-- BEGIN --

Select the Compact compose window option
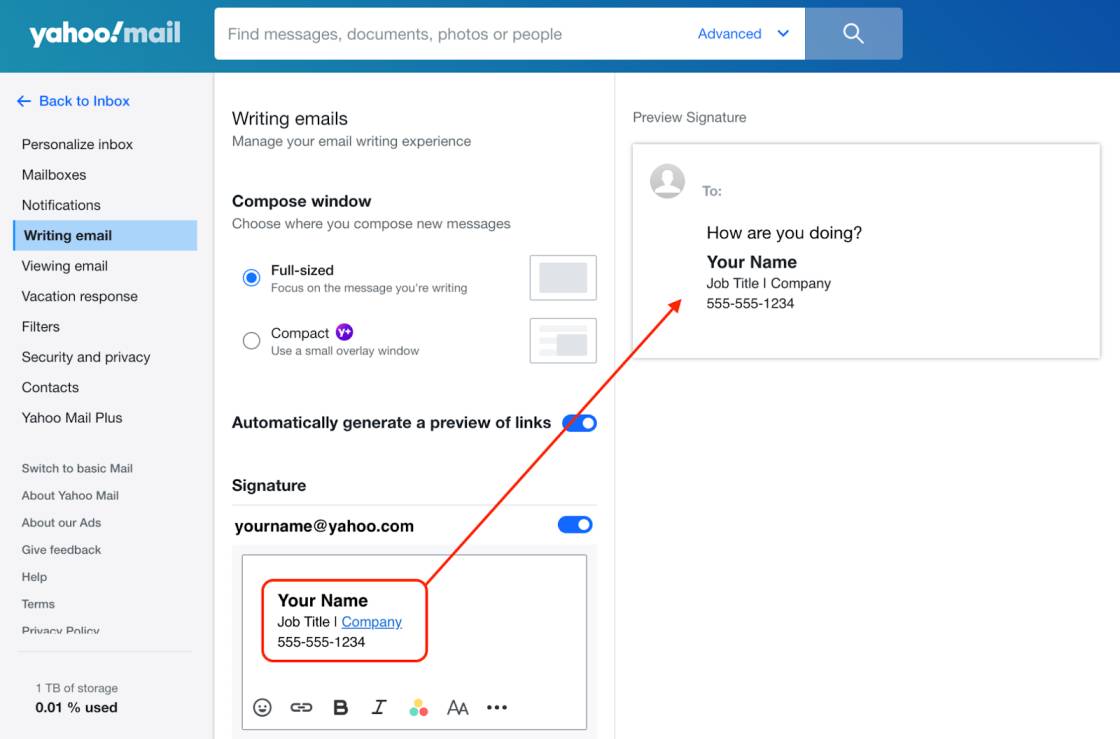 tap(251, 340)
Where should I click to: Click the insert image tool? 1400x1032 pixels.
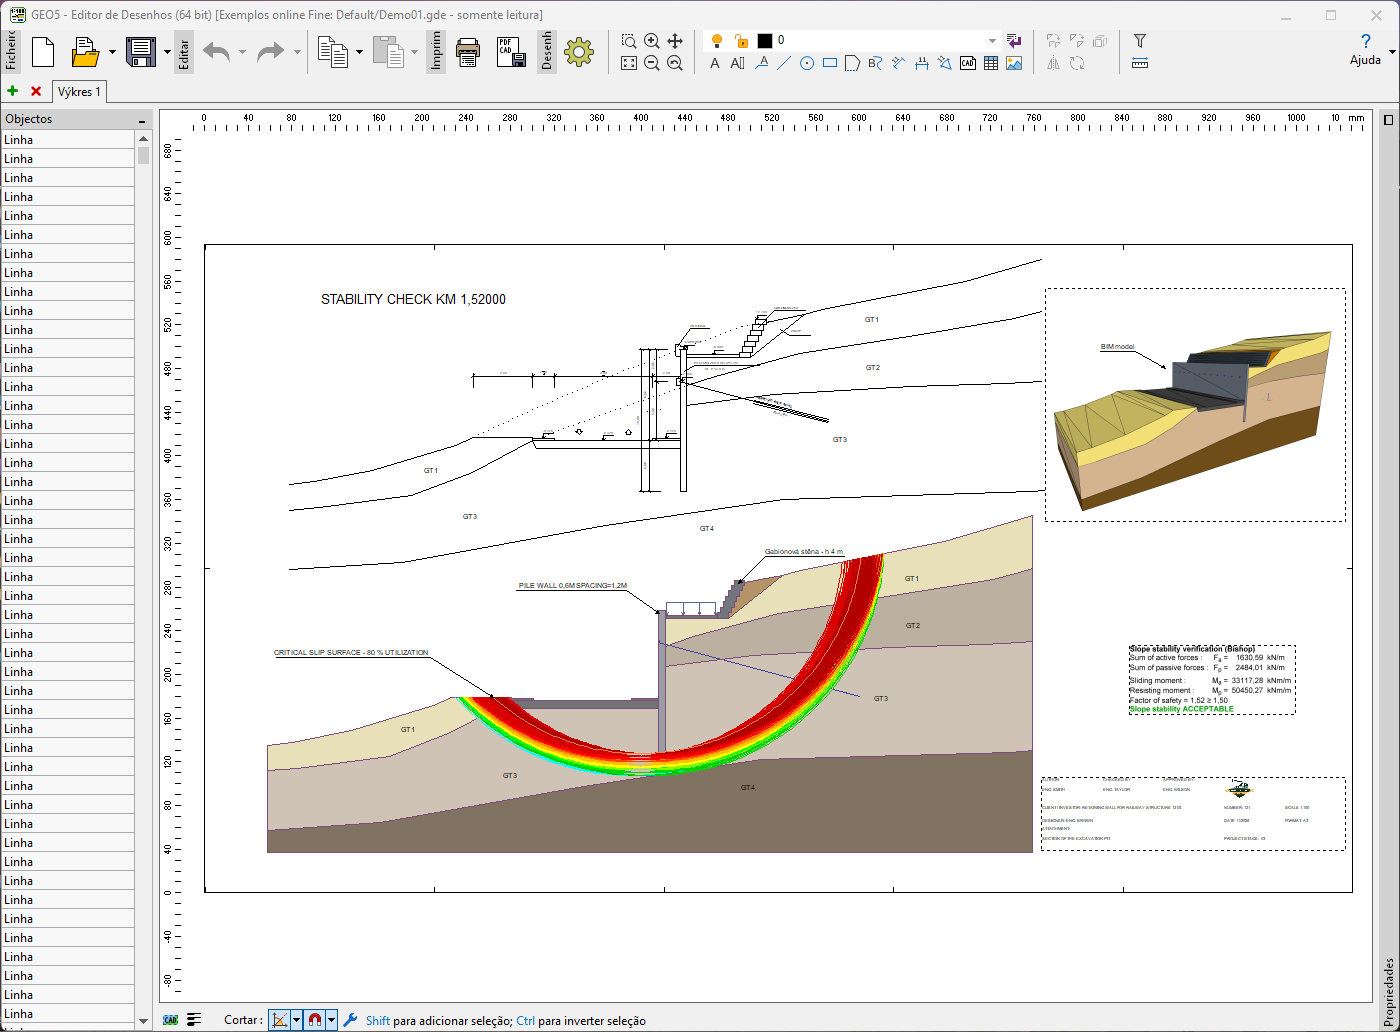click(1014, 63)
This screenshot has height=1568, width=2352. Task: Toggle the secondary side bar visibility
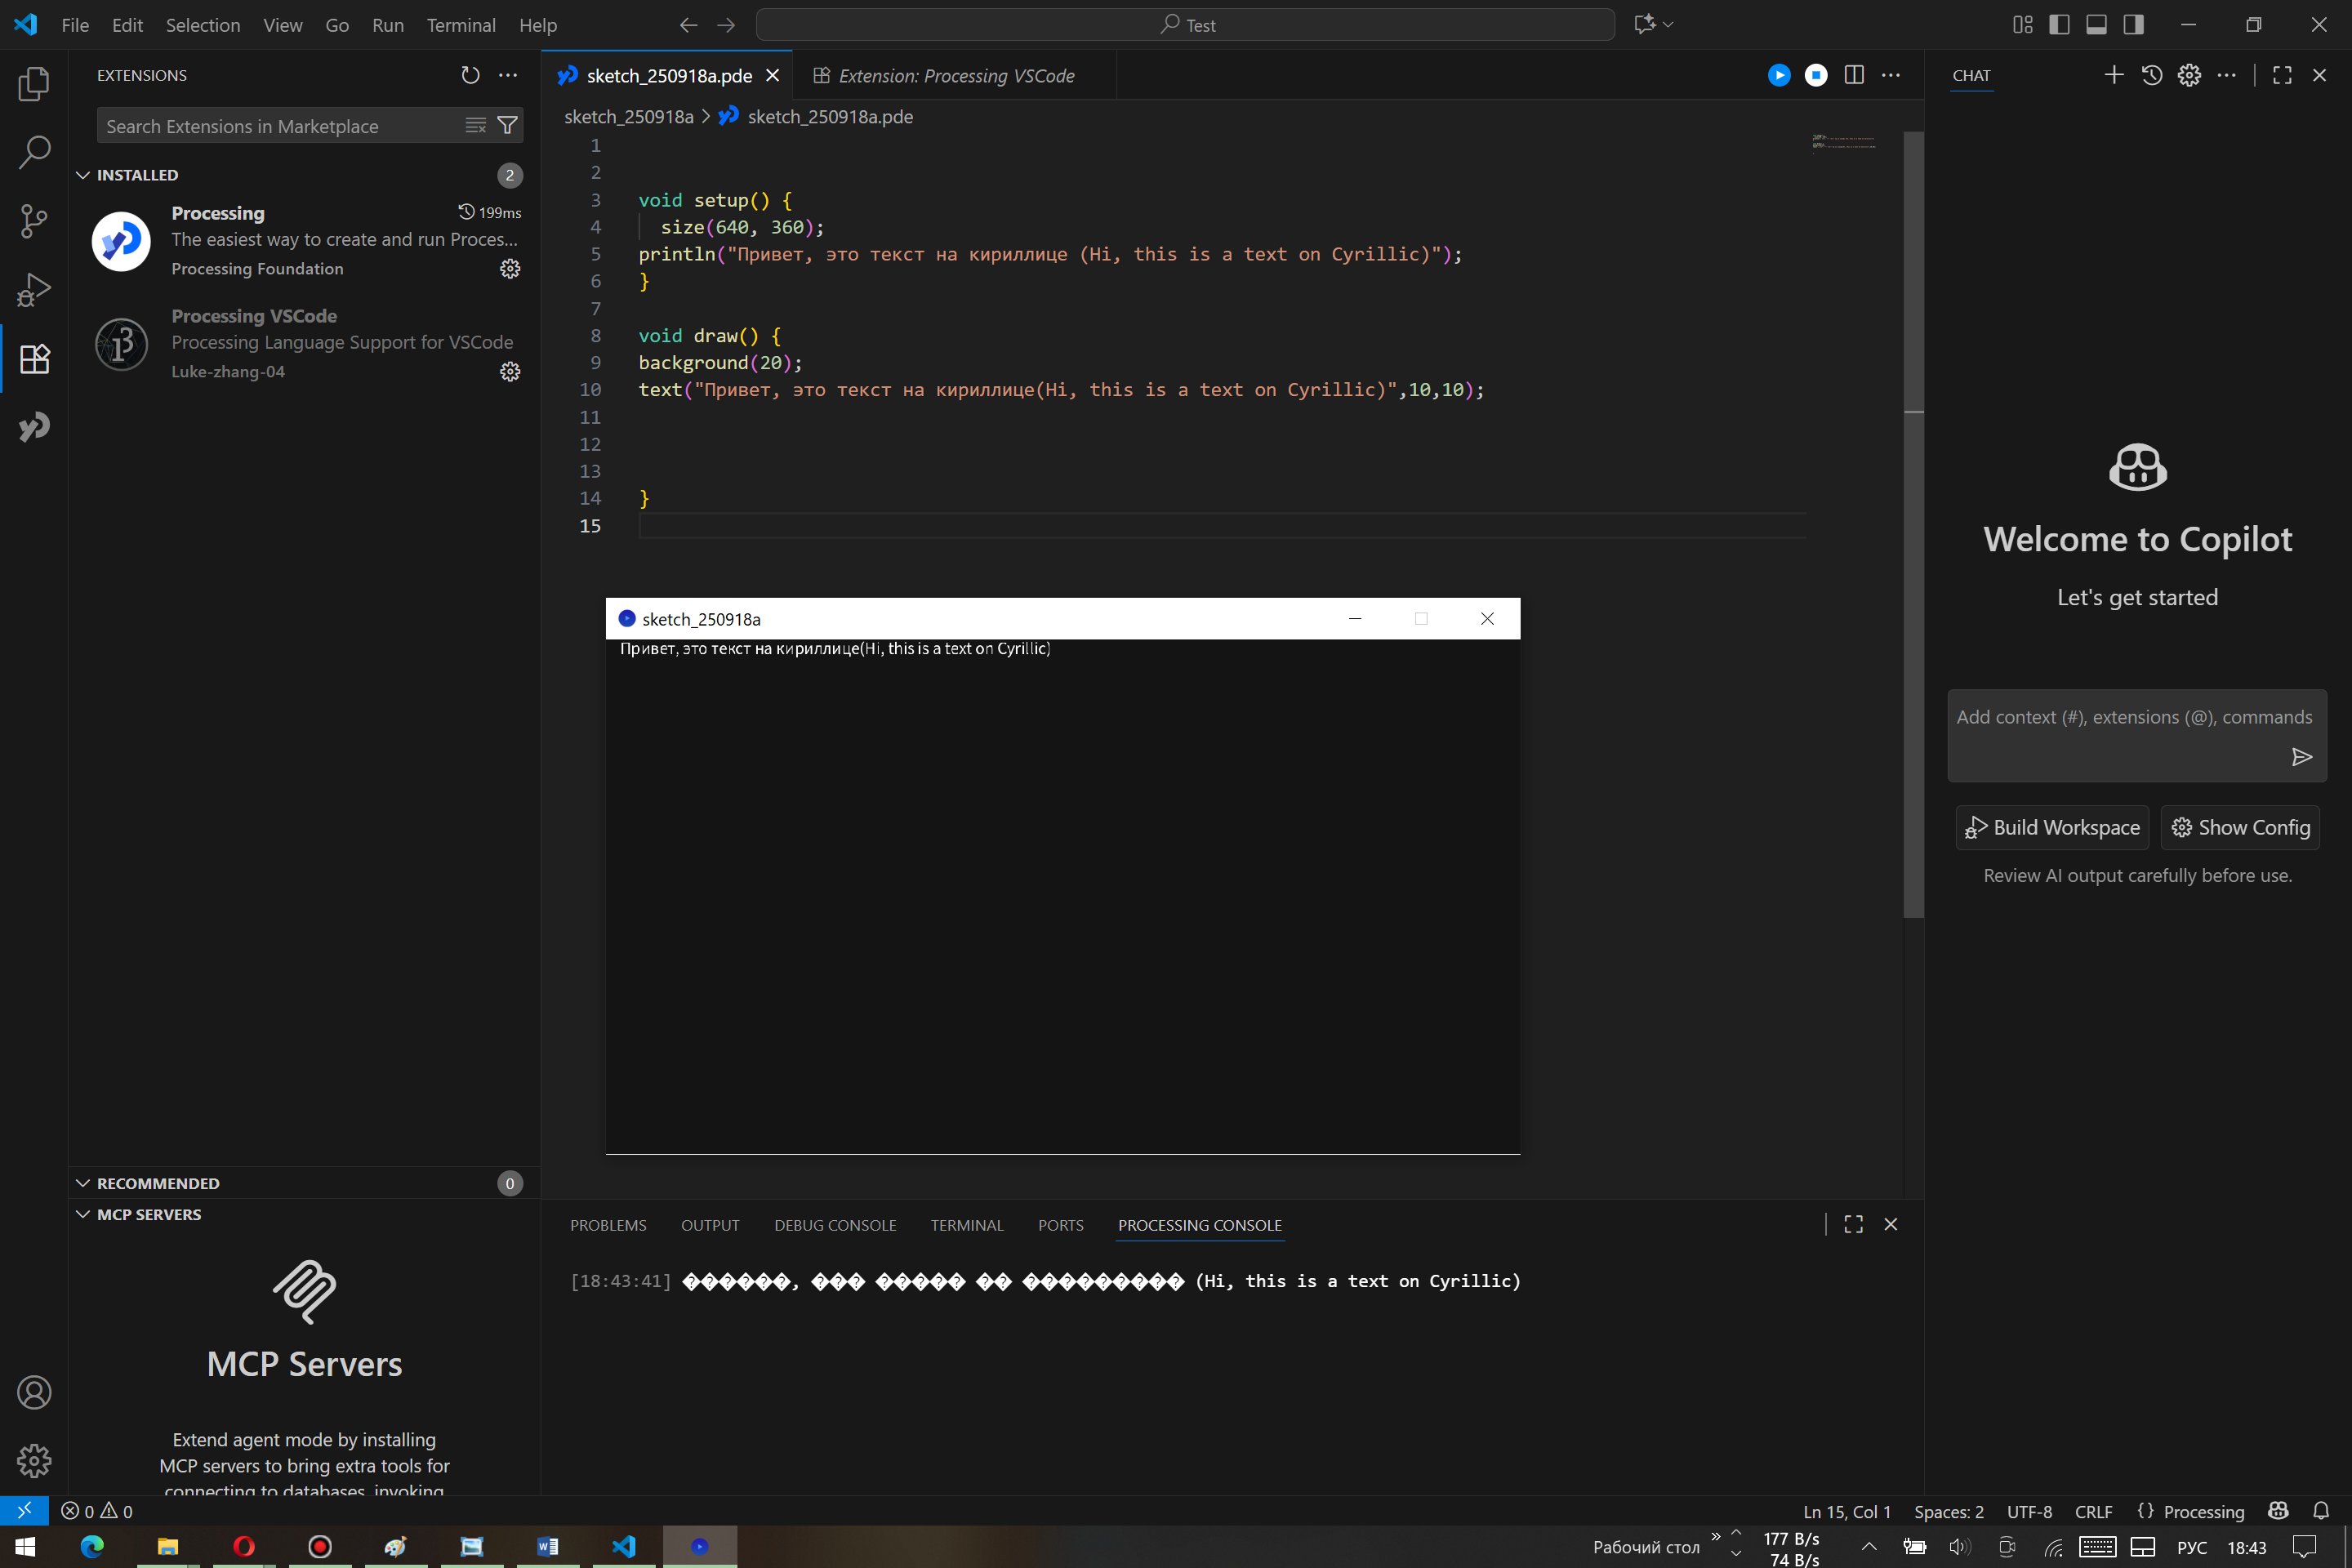[x=2133, y=25]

-- END --

◆ Given instruction: Copy out every line of the items above word for word, but leave out the pictures.

◆ Response to the task:
Select the Compact compose window option
 tap(251, 340)
Where should I click to: Click the insert image tool? 1400x1032 pixels.
click(1014, 63)
This screenshot has height=1568, width=2352. Task: Toggle the secondary side bar visibility
[x=2133, y=25]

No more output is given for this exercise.